Data supplied
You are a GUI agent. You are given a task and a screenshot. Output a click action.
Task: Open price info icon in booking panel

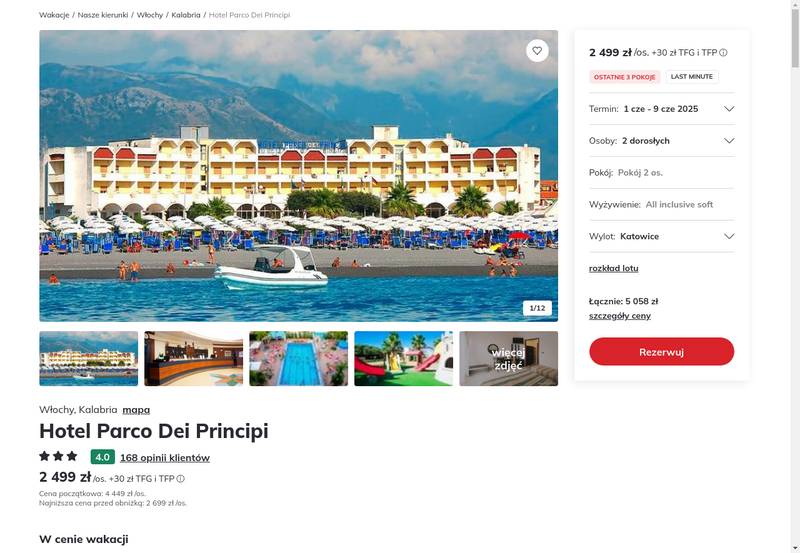[723, 53]
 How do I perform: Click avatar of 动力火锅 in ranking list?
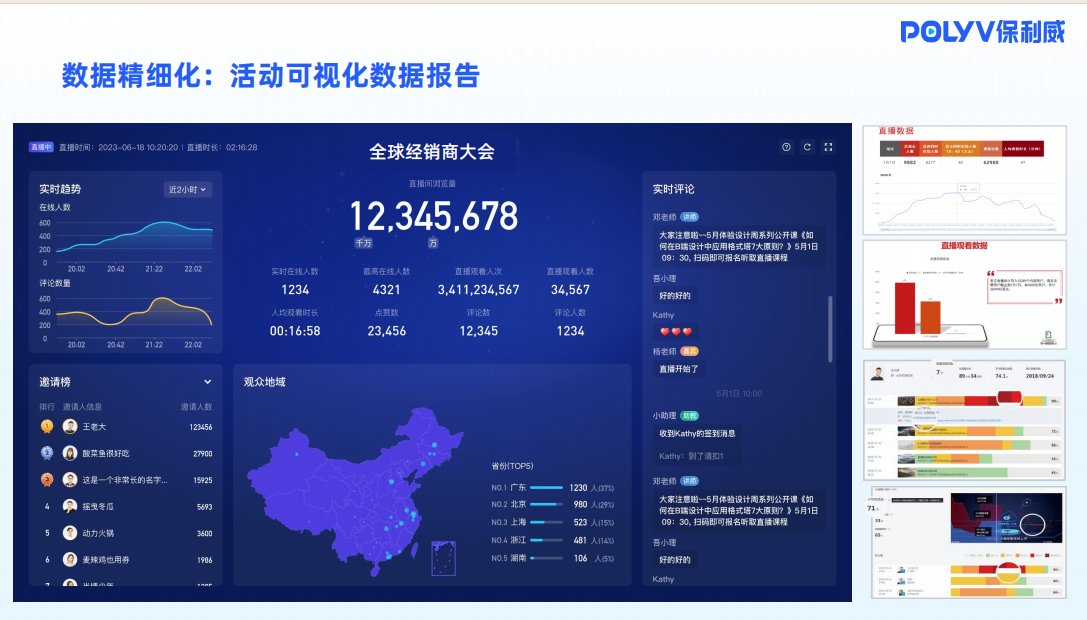coord(70,533)
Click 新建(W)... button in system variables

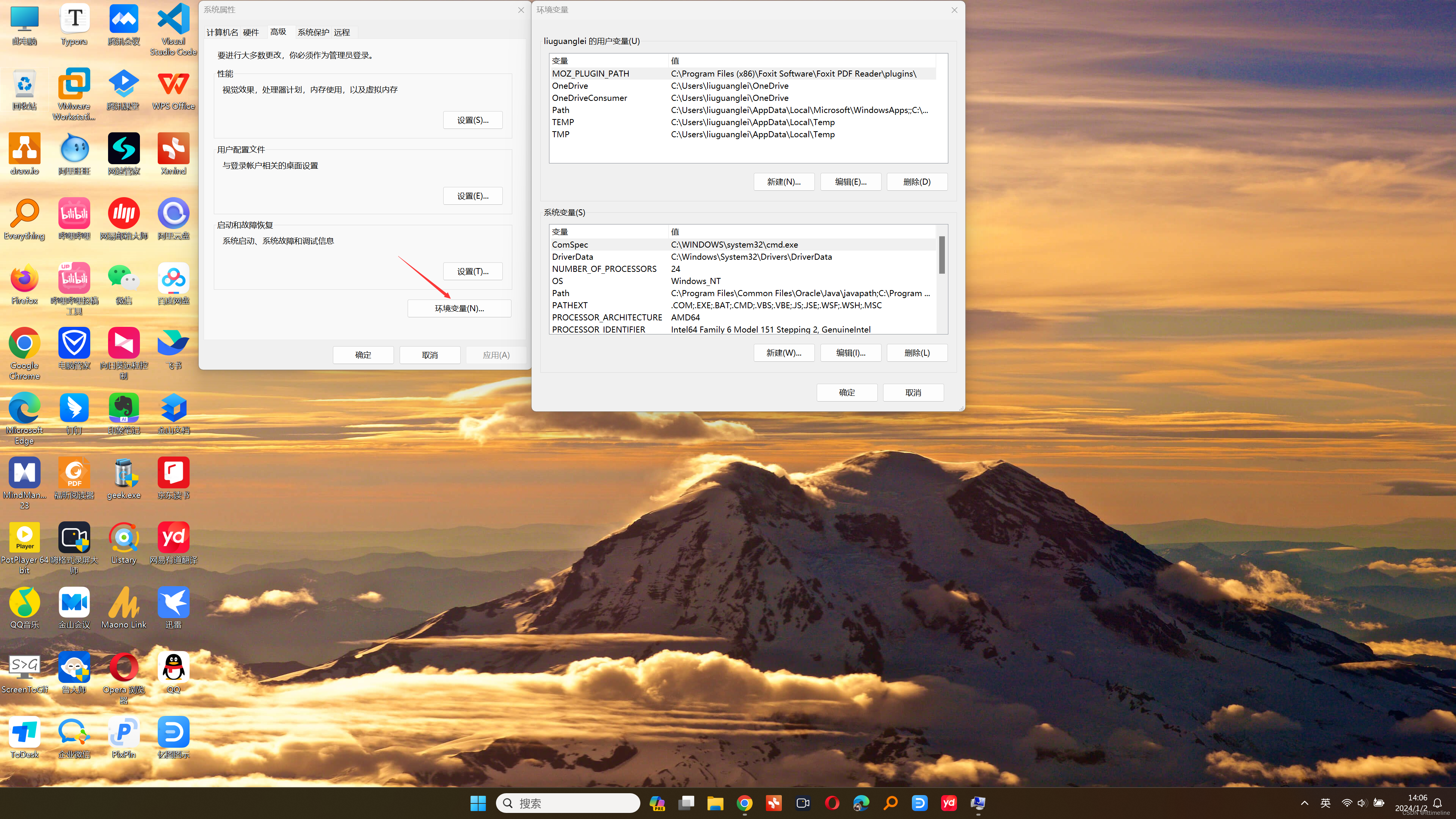point(784,352)
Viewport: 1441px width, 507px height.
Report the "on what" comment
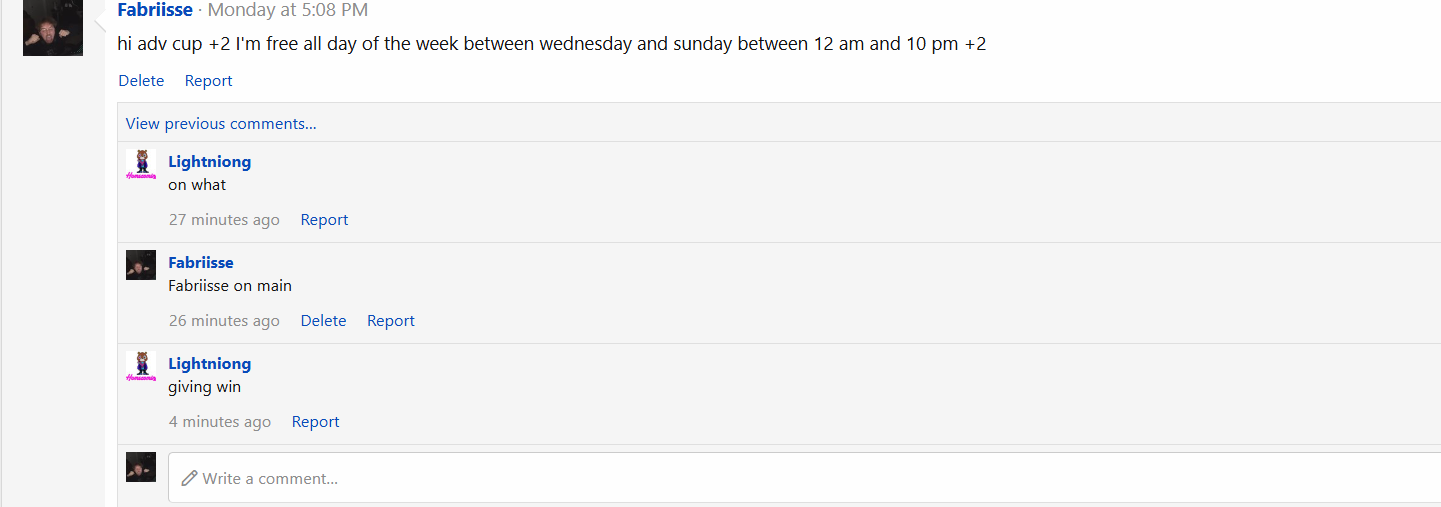(x=324, y=220)
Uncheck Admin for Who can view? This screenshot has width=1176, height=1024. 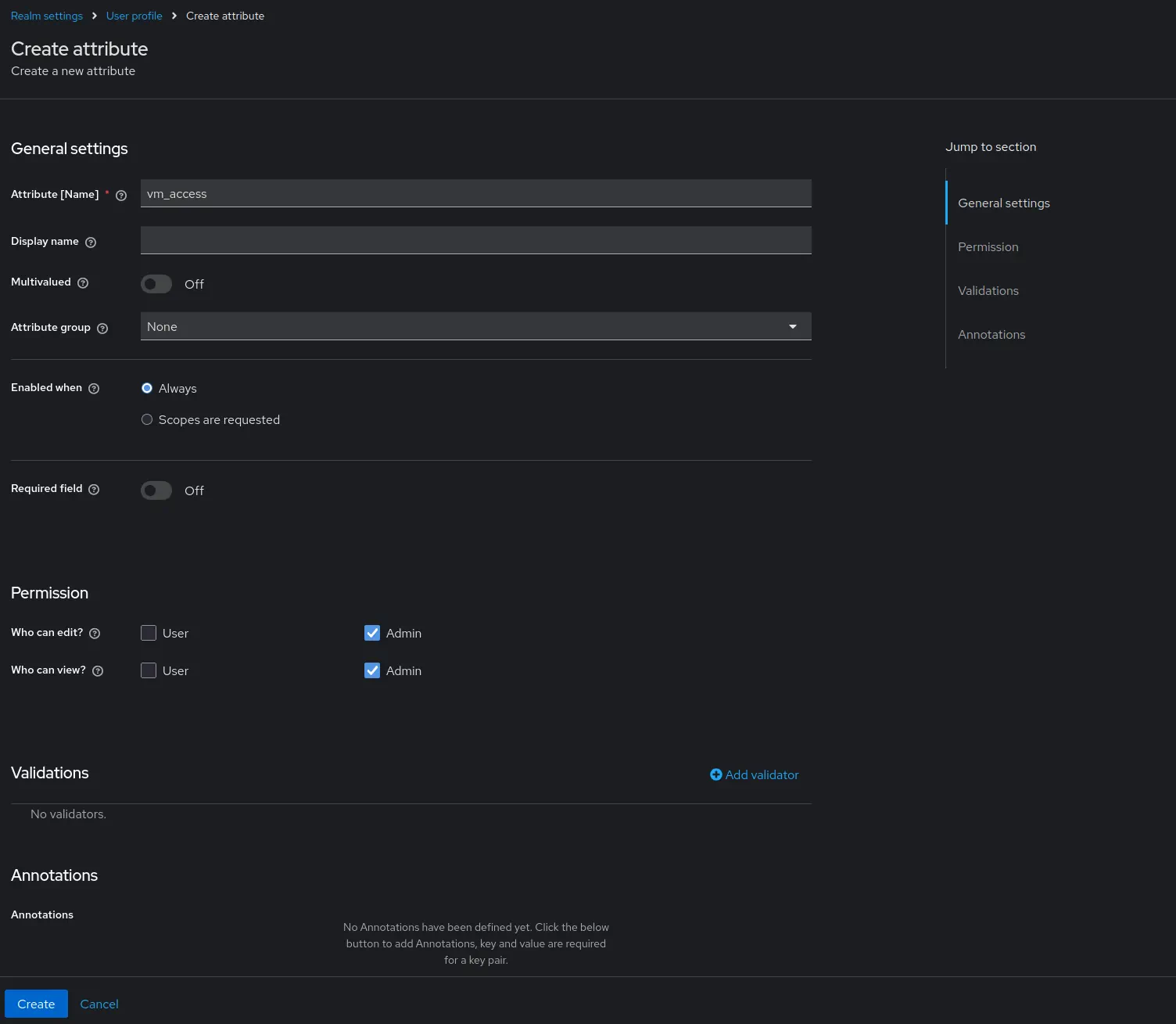pos(372,670)
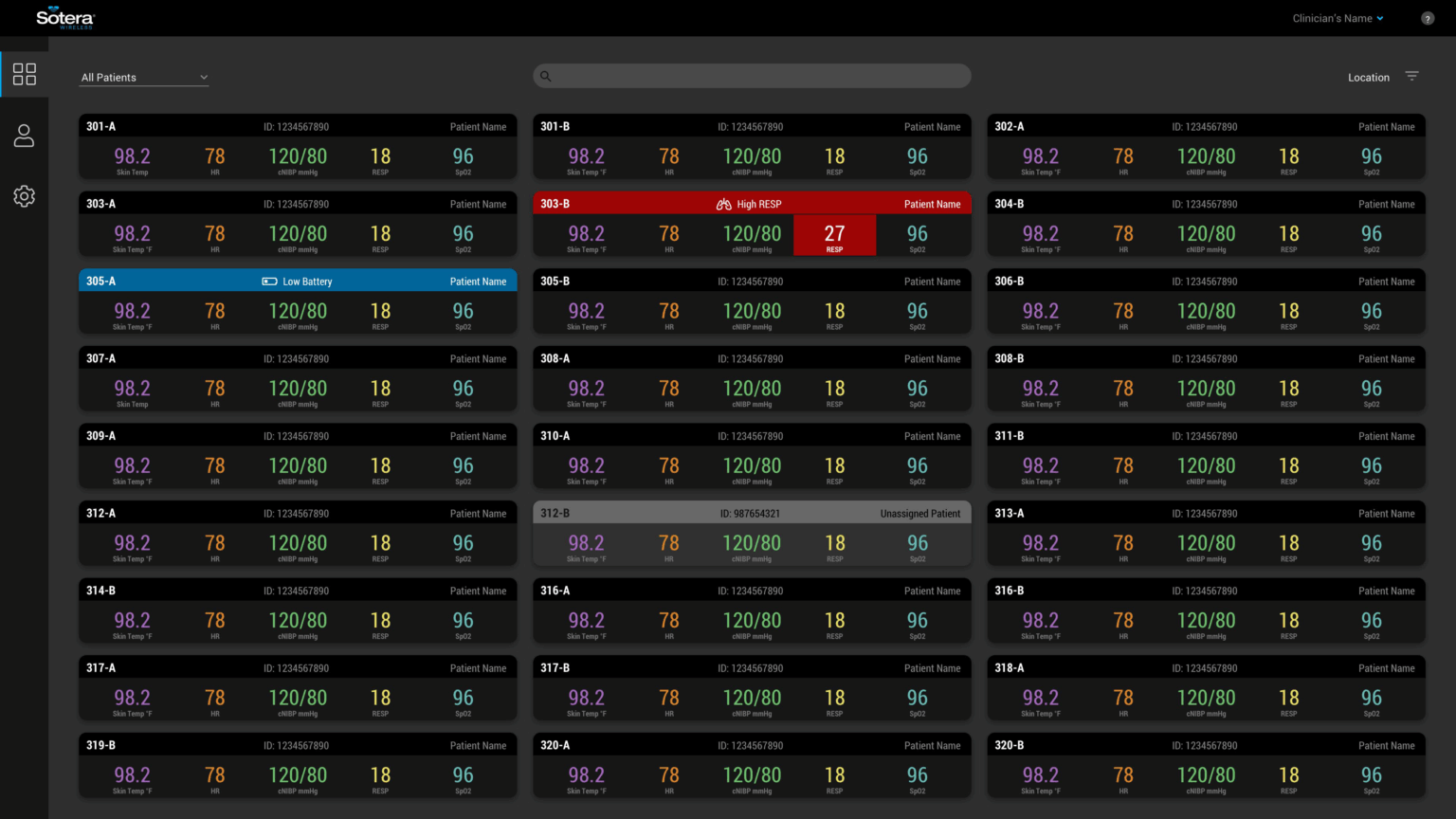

Work instructions
Rewrite the part of the data that runs from the start through the line containing "coord(70,533)", changing "booking panel" to "reservation panel" and keeping everything else the same. Leave the pictures out of your answer.

Right answer
You are a GUI agent. You are given a task and a screenshot. Output a click action.
Task: Open price info icon in reservation panel

[723, 53]
 How do I perform: Click avatar of 动力火锅 in ranking list?
coord(70,533)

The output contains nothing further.